Quando mio padre mi raccontò di quel viaggio, mi fece sorridere parlandomi di grandi frigoriferi della Coca-Cola che nel caldo umido dei pomeriggi messicani sembravano vere oasi nel deserto, ai punti di ristoro vicini alle rovine. Vi si avvicinava disidratati sognando una bibita ghiacciata, fino a quando, al momento di ordinare, te li aprivano davanti spenti e polverosi. Quando coglievi che non fungevano da altro che da dispense e che le prese elettriche giacevano abbandonate nella terra, allora capivi di aver davvero avuto un miraggio.
Una sera, in uno dei loro spostamenti tra una località e l’altra, erano rimasti completamente a secco di benzina, in piena giungla per molte ore perché non avevano trovato nemmeno un benzinaio lungo il percorso.
All’imbrunire avevano iniziato a sbucare da ogni angolo e cespuglio decine di tarantole, che piano piano si erano arrampicate sul cofano e sul parabrezza della jeap che i miei avevano noleggiato. Mio padre per un’ora buona aveva continuato a sostenere che non potessero che essere grossi granchi arrivati da chissà dove, mentre mia madre, più abituata alla fauna e alla flora tropicale, si era barricata dentro pregando in ogni lingua che passasse qualcuno in auto prima che calasse la notte.
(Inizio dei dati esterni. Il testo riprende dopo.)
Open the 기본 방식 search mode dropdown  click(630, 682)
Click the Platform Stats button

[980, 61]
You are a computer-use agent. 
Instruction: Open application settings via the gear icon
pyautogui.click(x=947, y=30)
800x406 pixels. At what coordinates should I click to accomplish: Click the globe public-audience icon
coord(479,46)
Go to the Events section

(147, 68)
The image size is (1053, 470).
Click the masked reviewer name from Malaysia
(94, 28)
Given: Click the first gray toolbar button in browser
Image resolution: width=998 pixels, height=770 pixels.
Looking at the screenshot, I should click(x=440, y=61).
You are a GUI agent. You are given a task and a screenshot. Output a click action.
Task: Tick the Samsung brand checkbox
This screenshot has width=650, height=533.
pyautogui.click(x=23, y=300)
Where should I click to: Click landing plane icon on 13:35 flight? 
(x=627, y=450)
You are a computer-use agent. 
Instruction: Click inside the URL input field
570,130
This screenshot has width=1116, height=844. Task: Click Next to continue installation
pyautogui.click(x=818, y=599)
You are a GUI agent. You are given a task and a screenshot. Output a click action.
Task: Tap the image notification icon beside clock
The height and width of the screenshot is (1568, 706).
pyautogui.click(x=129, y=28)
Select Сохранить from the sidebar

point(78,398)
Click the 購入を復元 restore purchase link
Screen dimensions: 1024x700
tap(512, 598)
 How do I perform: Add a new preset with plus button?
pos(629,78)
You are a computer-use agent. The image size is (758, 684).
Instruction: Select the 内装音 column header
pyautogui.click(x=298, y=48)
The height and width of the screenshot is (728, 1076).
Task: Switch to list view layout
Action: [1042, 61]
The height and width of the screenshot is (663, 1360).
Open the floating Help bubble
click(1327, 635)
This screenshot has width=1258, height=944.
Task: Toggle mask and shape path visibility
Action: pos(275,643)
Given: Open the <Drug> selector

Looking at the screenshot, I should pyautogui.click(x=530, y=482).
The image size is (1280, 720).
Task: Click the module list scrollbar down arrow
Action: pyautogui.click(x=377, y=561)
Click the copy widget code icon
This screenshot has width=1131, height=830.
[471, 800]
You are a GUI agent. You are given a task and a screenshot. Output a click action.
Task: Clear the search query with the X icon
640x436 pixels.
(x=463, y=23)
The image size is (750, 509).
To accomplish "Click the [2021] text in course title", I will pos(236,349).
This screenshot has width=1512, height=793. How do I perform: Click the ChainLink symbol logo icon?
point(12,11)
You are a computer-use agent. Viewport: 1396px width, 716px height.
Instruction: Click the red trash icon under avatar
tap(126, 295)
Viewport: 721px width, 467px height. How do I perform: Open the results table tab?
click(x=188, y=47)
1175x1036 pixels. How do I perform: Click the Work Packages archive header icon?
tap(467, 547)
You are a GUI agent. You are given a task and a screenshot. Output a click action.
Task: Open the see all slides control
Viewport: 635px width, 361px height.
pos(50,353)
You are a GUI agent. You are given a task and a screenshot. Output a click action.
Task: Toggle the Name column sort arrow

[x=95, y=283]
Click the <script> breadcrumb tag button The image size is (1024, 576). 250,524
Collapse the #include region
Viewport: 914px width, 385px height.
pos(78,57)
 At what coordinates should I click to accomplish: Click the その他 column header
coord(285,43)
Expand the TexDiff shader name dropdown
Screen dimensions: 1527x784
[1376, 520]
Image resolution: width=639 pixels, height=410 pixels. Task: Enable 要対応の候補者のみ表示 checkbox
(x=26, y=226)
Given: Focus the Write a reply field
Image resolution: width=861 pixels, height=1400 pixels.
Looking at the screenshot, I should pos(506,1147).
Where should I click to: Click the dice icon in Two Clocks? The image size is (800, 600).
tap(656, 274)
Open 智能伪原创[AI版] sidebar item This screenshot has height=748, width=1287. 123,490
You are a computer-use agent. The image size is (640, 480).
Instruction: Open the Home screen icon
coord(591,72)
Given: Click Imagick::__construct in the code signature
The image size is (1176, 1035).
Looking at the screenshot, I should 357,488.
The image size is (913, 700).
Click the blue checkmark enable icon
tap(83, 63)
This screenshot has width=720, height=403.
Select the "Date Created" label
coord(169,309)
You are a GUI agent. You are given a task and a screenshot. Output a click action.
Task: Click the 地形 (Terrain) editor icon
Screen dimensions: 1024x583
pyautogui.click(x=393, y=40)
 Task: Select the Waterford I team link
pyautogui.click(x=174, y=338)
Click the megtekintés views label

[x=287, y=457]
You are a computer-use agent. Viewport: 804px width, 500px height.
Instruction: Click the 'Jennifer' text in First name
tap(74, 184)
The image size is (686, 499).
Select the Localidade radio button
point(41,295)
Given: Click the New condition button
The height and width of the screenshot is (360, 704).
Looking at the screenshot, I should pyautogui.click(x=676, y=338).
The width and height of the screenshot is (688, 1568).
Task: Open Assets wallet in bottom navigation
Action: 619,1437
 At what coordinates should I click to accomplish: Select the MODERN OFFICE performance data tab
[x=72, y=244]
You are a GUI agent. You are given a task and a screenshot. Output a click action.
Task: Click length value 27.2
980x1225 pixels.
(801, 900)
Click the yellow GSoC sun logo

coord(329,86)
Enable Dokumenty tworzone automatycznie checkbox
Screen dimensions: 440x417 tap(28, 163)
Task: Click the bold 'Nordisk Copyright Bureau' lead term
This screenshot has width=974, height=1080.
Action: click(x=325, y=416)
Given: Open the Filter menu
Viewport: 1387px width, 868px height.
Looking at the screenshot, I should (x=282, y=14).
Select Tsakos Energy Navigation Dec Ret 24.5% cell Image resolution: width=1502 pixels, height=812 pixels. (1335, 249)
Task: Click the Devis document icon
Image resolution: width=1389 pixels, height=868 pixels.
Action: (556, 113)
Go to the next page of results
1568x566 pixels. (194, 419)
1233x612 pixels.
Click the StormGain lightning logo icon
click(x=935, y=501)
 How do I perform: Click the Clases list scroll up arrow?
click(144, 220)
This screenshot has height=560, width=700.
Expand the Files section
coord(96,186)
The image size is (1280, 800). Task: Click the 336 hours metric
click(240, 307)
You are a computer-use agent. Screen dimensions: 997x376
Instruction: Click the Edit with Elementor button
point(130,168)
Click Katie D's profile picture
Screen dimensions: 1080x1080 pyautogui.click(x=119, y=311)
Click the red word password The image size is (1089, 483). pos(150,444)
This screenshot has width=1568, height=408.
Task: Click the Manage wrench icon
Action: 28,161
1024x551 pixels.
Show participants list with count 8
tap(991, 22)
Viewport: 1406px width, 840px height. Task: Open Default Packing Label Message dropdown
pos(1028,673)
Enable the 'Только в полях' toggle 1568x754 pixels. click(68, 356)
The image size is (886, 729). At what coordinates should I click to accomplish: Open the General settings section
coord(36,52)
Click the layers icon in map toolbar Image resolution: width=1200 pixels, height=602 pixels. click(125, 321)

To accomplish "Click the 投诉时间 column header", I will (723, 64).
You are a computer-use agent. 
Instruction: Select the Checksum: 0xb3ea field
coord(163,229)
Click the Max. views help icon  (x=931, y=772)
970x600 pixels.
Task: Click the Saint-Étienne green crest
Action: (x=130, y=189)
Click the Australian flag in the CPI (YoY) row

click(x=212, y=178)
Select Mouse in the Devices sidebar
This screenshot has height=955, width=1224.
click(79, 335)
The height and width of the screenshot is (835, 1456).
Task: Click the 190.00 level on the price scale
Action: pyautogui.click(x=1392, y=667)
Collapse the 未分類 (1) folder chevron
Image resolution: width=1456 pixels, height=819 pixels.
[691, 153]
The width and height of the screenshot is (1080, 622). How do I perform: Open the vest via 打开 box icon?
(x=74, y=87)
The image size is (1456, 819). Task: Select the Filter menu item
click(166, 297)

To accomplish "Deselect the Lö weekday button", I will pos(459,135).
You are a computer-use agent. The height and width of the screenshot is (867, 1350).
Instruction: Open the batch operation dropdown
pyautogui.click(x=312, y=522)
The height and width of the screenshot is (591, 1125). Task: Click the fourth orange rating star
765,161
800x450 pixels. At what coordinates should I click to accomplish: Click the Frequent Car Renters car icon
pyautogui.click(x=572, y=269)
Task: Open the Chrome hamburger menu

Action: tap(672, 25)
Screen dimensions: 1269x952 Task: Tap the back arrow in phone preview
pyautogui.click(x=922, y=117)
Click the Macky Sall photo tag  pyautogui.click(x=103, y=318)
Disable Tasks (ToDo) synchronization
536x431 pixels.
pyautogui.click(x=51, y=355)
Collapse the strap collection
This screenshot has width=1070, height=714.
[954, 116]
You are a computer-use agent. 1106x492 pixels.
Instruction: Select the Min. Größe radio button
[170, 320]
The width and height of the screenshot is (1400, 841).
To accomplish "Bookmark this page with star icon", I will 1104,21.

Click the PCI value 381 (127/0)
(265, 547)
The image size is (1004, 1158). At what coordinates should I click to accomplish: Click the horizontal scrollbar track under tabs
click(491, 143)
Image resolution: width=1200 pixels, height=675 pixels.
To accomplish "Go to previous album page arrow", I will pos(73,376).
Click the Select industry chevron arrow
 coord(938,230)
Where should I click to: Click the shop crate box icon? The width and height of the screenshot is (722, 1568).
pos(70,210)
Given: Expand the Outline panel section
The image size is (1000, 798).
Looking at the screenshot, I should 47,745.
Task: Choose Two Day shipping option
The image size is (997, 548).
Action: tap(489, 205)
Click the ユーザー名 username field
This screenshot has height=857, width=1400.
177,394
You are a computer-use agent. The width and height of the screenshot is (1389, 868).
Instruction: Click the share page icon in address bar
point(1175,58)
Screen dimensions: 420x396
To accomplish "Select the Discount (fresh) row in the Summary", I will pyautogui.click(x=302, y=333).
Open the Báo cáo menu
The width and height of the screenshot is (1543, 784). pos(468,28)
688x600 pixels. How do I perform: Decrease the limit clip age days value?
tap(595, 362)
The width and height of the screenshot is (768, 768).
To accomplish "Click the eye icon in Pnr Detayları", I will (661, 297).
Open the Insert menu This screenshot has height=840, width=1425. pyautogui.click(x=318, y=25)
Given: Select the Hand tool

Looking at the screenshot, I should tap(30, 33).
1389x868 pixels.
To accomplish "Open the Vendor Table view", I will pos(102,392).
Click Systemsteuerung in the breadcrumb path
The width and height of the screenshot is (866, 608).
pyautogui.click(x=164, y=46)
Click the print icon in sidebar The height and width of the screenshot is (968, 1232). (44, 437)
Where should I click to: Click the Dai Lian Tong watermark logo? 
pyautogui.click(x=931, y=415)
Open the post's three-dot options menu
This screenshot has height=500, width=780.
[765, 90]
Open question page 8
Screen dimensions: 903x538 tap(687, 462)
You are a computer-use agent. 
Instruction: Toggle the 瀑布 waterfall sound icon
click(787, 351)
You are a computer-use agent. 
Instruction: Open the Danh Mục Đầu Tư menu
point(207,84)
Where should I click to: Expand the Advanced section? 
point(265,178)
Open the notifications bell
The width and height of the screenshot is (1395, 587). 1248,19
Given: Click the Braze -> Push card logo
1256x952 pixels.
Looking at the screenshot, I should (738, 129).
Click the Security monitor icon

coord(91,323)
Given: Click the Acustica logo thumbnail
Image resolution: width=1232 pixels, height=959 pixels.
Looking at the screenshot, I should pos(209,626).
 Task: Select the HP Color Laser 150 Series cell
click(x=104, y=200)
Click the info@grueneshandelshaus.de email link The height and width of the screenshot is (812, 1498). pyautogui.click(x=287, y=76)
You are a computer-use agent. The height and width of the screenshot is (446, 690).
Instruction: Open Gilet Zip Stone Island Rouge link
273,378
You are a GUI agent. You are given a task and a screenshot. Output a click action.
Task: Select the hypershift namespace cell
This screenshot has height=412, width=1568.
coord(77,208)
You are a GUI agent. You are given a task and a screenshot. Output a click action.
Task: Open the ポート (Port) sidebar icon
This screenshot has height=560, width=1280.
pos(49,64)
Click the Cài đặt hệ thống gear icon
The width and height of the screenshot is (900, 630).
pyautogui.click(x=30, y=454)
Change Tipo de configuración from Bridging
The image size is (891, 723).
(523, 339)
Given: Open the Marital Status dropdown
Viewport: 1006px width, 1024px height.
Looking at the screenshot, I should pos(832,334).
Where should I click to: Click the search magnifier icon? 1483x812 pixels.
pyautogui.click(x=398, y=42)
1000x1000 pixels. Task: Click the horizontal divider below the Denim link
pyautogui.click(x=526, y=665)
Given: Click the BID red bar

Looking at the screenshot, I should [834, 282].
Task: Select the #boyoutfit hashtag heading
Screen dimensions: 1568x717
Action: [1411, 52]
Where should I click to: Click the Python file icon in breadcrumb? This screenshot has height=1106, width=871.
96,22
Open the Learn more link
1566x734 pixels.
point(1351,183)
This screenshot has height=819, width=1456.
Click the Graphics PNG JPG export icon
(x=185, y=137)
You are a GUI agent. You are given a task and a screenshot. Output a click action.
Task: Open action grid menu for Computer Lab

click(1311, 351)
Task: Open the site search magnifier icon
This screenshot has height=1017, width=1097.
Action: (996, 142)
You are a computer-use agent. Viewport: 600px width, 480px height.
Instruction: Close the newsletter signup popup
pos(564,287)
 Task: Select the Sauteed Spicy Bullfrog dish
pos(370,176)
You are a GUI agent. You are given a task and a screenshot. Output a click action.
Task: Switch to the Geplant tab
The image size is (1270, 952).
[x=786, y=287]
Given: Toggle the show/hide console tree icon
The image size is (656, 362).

Pare che mio padre riuscì ad ammettere che di ragni si trattava solo quando se ne trovò uno sul cruscotto, così vicino da doversi ricredere per forza. Fortunatamente e finalmente, dopo circa 4/5 ore passarono degli americani che li caricarono in auto e li accompagnarono a recuperare con delle taniche la benzina necessaria per far ripartire la loro macchina.
Questo aneddoto mi ha aiutata a capire dove nasca la fobia della “riserva” di mia madre. Giusto per intenderci lei ha il vero e proprio terrore di restare senza benzina. Io che sono una sostenitrice del fatto che quando la lucina inizia a lampeggiare ci sia una riserva eterna e sono piuttosto imprudente, la prendo sempre in giro per questo motivo. Se la spia inizia a lampeggiare e malauguratamente mia madre è in macchina con me, ecco che comincia a sudare freddo e guai se non mi fermo alla prima Agip lungo la strada. Stessa cosa quando viene a sapere di eventuali scioperi dei benzinai.
Comincia a mandare messaggi, mail, WhatsApp, messaggi di fumo, piccioni viaggiatori e raccomandate a mio fratello, me e mio marito fino a quando non le garantiamo tutti e tre di aver fatto il pieno. Tralasciando questa parentesi e tornando alla storia dei miei genitori, terminati quei giorni rientrarono a Margarita, dove mio fratello li stava aspettando. Non molto tempo dopo, però, avrebbero preso la decisione di rientrare in Italia.